- 本文:
>>>>>

フランシスコ・デ・スルバラン(Francisco de Zurbarán, 1598年11月7日(洗礼を受けた日) - 1664年8月27日[1])は、バロック期のスペインの画家。スペイン絵画の黄金時代と言われる17世紀前半に活動した画家であり、宗教画、静物画に優れた。
生涯
スペイン南西部、エストレマドゥーラ地方のフエンテ・デ・カントスに生まれる。1614年から1617年にかけてセビリアの画家ペトロ・ディアス・ビジャヌエバに師事した。なお、この師については詳しいことはわかっていない。1617年にはエストレマドゥーラ地方の町リェレーナに移り、同地で結婚した。1625年には13歳年下の未亡人と再婚。翌1626年からセビリアで活動している。このセビーリャ進出については再婚した妻の縁者のつてがあったと言われている。
1628年にはメルセス会(13世紀にスペインで成立した修道会)の注文で、同会の創設者・聖ペドロ・ノラスコの生涯を描いた連作を制作している。以後、1630年代にはセビリアを中心に活動している。1634年にはマドリードのブエンレティーロ宮「諸王国の間」の装飾という大仕事を依頼されている。これには同時代の大画家ベラスケスの引きがあったと言われている。1638-1639年にはグアダルーペ修道院聖具室の装飾に携わっており、この頃がスルバランの全盛期であった。

<<<<<

- 小課題 1: スルバランに関する本文のうち、"1628年にはメルセス会(1"から"スルバランの全盛期であった。"までを一字一句違えずに引用してください。
- 小課題 2:
スルバランに関する本文に基づき、次の問いに答えてください。
(a) スルバランが生まれた町はどこですか。
(b) 1628年に聖ペドロ・ノラスコの生涯を描いた連作を注文したのは、どの修道会ですか。
(c) 1638-1639年にスルバランが装飾に携わったのはどこですか。
- 小課題 3: スルバランの生涯を記した本文を、その最後の文に続けて書き進めてください。

- 記録データ:
>>>>>

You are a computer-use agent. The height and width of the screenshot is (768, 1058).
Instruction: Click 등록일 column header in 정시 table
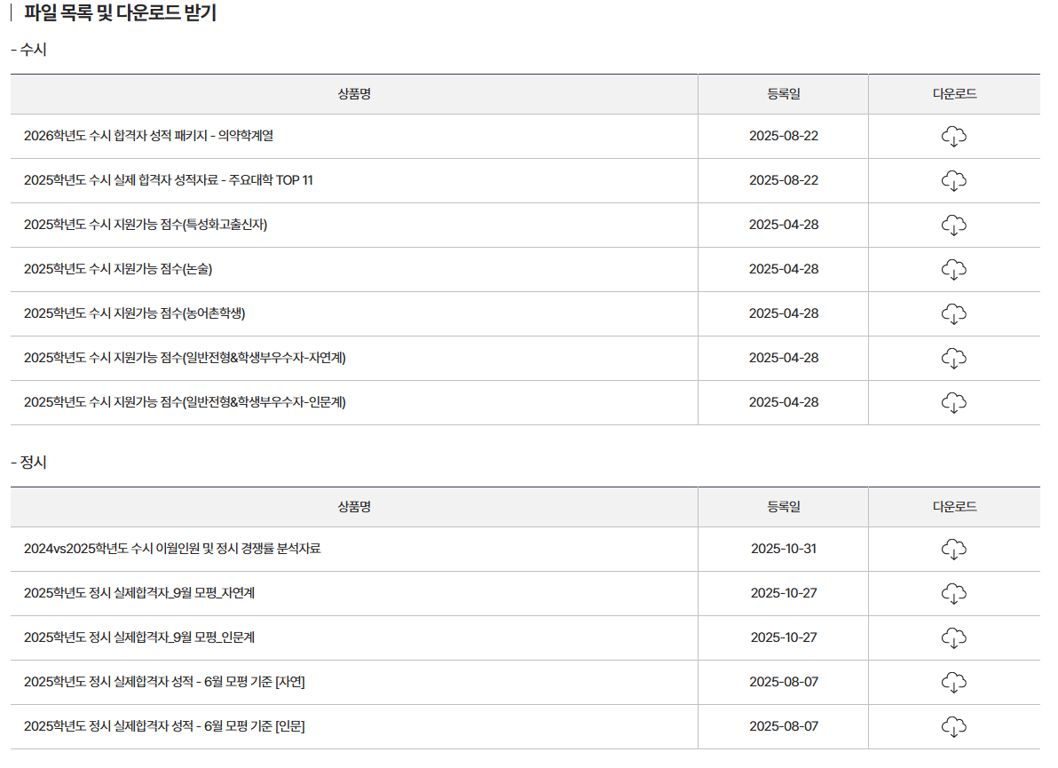(x=783, y=507)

<<<<<

- 最終結果 1:
1628年にはメルセス会(13世紀にスペインで成立した修道会)の注文で、同会の創設者・聖ペドロ・ノラスコの生涯を描いた連作を制作している。以後、1630年代にはセビリアを中心に活動している。1634年にはマドリードのブエンレティーロ宮「諸王国の間」の装飾という大仕事を依頼されている。これには同時代の大画家ベラスケスの引きがあったと言われている。1638-1639年にはグアダルーペ修道院聖具室の装飾に携わっており、この頃がスルバランの全盛期であった。

- 最終結果 2:
(a) エストレマドゥーラ地方のフエンテ・デ・カントス
(b) メルセス会
(c) グアダルーペ修道院聖具室

- 最終結果 3:
1640年代にはスルバランの人気は急速に衰えた。この頃のスペイン画壇では、甘美で感傷的なマリア像などを描いて人気のあったムリーリョが一世を風靡し、厳格な様式のスルバランの絵画は時代遅れと見なされていたのであった。また、この頃にはセビリアの街そのものが独占貿易権を失ったことによって、かつての活気を失っていた。街を襲ったペスト禍もそれに追い討ちをかけた。
1658年、ベラスケスを頼りマドリードへ出るが、かつての精彩はなく、1664年、マドリードにて没した。
作風
スルバランの作品には、カラヴァッジオ(イタリア・バロック期の巨匠)のように明暗の劇的な対比を見せたものが多く、「スペインのカラヴァッジョ」の呼称もある。しかし、スルバランの作風はカラヴァッジョのように革新的なものではなく、構図は単純で静的であり、題材も伝統的な宗教画や静物画などに限定されている。個性の表出よりは注文主の意向に忠実に描いた画家と言え、この点が17世紀の後半になって彼の絵が急速に時代遅れと見なされた一因と思われる。革新性やダイナミックな躍動感には欠けるが、キリスト教を題材にした作品には深い宗教的感情が表現されている。また、静物画はごく少数が現存するのみであるが、迫真の描写力を発揮し、独自の世界をつくっている。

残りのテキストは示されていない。